* BEGIN Data to process *
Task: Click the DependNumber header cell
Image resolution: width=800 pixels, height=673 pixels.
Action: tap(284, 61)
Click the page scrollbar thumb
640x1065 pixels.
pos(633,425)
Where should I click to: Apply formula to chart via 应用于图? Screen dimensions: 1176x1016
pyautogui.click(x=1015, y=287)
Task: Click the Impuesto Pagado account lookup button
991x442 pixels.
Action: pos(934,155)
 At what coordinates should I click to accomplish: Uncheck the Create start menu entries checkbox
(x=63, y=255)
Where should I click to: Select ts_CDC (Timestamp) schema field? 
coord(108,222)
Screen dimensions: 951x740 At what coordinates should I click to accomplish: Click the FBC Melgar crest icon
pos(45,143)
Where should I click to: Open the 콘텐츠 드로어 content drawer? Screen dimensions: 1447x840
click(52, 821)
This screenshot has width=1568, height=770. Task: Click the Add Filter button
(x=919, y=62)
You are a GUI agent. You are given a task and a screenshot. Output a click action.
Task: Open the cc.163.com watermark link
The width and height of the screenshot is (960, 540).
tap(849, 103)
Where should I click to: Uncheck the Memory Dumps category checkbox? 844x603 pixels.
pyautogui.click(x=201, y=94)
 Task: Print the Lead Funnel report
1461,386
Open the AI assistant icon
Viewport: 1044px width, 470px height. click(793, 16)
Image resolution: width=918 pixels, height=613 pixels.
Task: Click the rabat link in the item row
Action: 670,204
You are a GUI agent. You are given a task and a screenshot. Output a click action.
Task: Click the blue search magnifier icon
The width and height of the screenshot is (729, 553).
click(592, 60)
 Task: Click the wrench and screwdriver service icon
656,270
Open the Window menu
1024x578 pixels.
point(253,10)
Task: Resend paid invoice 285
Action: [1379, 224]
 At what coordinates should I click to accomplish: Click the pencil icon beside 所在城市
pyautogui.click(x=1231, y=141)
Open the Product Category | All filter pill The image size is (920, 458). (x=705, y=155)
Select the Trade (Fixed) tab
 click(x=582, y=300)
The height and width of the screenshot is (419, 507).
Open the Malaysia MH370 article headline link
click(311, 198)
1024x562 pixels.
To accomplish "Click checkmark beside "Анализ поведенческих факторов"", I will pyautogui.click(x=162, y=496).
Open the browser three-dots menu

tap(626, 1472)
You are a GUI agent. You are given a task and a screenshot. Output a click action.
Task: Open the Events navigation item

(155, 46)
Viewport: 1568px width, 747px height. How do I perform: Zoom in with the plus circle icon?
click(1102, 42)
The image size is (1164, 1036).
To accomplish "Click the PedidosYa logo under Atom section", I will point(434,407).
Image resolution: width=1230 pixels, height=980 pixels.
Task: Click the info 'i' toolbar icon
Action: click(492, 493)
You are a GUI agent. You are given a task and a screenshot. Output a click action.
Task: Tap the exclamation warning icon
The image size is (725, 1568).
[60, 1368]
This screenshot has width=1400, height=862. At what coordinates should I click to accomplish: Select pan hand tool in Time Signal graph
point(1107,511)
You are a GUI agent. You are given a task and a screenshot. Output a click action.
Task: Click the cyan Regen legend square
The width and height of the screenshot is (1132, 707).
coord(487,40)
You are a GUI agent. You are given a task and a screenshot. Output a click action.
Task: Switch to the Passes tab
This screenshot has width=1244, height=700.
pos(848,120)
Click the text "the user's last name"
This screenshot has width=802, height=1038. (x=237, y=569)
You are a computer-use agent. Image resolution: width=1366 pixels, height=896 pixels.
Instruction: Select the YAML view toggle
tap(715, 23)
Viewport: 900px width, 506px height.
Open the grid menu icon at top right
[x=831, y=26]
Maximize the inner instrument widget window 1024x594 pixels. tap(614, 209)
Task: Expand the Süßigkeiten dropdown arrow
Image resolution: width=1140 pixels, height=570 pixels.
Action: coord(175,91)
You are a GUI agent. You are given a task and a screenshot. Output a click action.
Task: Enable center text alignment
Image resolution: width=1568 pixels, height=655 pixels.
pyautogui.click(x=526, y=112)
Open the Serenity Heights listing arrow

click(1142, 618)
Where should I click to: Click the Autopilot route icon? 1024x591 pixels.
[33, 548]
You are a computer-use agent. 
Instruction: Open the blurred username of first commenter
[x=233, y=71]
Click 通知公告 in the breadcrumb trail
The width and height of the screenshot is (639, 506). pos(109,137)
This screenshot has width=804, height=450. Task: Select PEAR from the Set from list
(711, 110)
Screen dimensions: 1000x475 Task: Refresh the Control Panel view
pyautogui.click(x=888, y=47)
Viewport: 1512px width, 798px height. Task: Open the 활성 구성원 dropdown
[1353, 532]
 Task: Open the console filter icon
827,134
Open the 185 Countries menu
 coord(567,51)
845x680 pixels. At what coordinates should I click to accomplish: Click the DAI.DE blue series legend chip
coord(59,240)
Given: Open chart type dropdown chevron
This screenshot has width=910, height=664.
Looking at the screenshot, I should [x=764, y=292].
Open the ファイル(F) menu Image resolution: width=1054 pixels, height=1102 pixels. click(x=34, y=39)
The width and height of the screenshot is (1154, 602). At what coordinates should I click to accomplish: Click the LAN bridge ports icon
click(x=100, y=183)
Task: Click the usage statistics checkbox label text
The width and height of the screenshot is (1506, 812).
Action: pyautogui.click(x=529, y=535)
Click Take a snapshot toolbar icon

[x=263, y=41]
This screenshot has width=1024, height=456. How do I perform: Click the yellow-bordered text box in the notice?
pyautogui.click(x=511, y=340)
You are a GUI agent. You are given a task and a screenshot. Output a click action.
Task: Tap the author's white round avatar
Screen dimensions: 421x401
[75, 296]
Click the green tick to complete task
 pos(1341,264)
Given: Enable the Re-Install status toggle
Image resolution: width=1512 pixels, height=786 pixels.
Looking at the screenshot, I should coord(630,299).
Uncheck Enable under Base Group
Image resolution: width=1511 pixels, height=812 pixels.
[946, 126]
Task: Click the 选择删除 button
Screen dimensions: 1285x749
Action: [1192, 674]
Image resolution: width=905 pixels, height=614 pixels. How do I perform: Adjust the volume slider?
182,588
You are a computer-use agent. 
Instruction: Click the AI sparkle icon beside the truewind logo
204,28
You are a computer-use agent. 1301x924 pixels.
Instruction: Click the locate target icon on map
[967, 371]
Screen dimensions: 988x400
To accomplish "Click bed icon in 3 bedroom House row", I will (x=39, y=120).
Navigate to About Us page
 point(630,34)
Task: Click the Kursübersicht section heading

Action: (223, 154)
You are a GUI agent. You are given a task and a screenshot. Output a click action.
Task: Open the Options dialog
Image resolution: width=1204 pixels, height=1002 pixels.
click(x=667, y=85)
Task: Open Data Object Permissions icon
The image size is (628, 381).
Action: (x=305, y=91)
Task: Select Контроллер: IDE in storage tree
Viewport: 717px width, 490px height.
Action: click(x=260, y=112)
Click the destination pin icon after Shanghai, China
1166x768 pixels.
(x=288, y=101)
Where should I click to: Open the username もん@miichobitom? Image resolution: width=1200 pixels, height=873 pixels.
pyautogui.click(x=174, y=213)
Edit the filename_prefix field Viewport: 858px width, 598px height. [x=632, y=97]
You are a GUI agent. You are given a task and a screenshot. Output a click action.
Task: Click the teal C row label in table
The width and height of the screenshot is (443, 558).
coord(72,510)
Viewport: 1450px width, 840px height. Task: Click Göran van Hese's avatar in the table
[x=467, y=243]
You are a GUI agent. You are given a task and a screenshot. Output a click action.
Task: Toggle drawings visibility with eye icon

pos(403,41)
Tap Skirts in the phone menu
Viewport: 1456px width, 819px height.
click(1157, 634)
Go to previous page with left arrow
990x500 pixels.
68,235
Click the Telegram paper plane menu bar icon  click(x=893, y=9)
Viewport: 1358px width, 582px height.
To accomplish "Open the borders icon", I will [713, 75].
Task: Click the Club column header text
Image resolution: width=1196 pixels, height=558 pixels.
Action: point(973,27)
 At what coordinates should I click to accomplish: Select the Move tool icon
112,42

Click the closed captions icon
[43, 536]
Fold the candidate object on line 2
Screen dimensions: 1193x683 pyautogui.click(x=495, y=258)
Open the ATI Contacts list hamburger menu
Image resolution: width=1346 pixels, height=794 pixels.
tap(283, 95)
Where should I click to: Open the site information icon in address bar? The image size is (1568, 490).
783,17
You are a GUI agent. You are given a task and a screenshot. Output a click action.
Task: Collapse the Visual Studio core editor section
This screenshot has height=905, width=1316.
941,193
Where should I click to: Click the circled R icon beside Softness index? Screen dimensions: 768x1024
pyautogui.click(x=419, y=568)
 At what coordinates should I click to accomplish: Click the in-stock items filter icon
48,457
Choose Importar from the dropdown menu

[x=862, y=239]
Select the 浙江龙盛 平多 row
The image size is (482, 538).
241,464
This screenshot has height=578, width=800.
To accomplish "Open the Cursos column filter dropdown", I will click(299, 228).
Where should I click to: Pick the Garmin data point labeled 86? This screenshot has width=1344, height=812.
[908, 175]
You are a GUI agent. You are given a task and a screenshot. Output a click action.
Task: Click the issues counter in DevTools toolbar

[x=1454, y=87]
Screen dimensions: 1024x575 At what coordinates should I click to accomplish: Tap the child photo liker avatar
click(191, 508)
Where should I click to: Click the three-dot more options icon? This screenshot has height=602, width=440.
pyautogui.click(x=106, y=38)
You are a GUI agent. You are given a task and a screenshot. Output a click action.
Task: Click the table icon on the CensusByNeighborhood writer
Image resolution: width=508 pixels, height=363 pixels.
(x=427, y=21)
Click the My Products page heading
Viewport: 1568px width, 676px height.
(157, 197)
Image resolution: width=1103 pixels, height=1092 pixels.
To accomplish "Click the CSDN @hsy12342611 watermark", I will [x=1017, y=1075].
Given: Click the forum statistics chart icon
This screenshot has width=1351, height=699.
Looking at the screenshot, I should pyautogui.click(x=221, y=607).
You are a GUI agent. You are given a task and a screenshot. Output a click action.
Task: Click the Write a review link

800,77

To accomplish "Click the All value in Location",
* END Data to process *
Count the lines of the listing above that contain the string "field". Give only the number.

- Answer in full -
2